Complicado? É, concordo, mas aí que está a graça do exemplar!
É um livro tão bem escrito que faz com que se concatene os diversos entrelaçamentos de estórias, buscando o fio que ligue a qual voz em primeira pessoa fala no momento. Mas tem se ter atenção para não confundir as bolas, ou melhor, os Franciscos. Marta, Maria, Simão e Francisco Lázaro (os três) são os personagens nominados, os demais são "minha mulher", "marido de Marta", "marido de Maria", etc...
Excelente livro. Fiquei fascinada pelo autor, vou em busca de outras obras dele, como "Nenhum Olhar" (livro que recebeu prêmios),  "Livro", "Uma casa na Escuridão"... devora-los-ei!!!
Mais que recomendo. Excelente.
Passagens:
"Nas histórias que o meu tio contou durante esses dias, percebi um pouco mais da minha própria história. O meu pai, como o seu pai antes dele, tinha passado anos a fazer portas e janelas porque não conseguia sobreviver apenas de consertar pianos. Na maior parte do tempo, o meu pai fazia portas e janelas, fazia bancos para as pessoas se sentarem, fazia mesas a desejar que as pessoas tivessem pratos de sopa para pousar nelas; mas, em todas as ilusões, escutava pianos, como se escutasse amores impossíveis. Quando acabava de consertar um piano, sozinho, sem saber uma nota, o meu pai fechava a oficina toda para, no centro da carpintaria, tocar músicas que conhecia e músicas que inventava."

Dados registrados:
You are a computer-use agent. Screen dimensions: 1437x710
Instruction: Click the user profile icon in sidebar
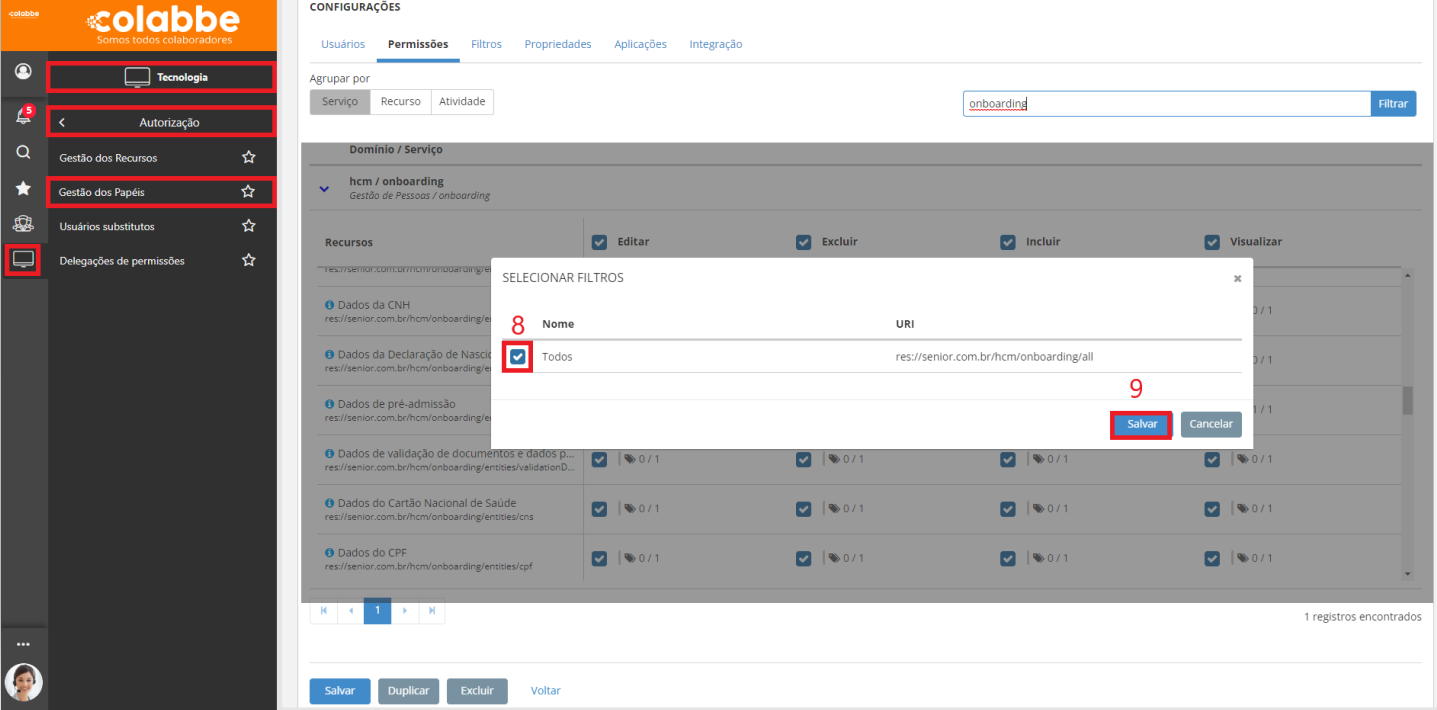tap(23, 72)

Instruções:
A – Transcreva da resenha o trecho que começa em "É um livro tão" e termina em "que recomendo. Excelente.".
B – Reescreva em forma de lista, mantendo as informações principais, o parágrafo da resenha que começa com "É um livro tão bem escrito".
Os dados não têm relação com a resenha.

Resultados por tarefa:
A –
É um livro tão bem escrito que faz com que se concatene os diversos entrelaçamentos de estórias, buscando o fio que ligue a qual voz em primeira pessoa fala no momento. Mas tem se ter atenção para não confundir as bolas, ou melhor, os Franciscos. Marta, Maria, Simão e Francisco Lázaro (os três) são os personagens nominados, os demais são "minha mulher", "marido de Marta", "marido de Maria", etc...
Excelente livro. Fiquei fascinada pelo autor, vou em busca de outras obras dele, como "Nenhum Olhar" (livro que recebeu prêmios),  "Livro", "Uma casa na Escuridão"... devora-los-ei!!!
Mais que recomendo. Excelente.

B –
- O livro é tão bem escrito que leva o leitor a ligar as várias histórias entrelaçadas, procurando saber qual voz em primeira pessoa está falando.
- É preciso atenção para não confundir os Franciscos.
- Só Marta, Maria, Simão e os três Francisco Lázaro têm nome. Os demais personagens são chamados de "minha mulher", "marido de Marta", "marido de Maria" etc.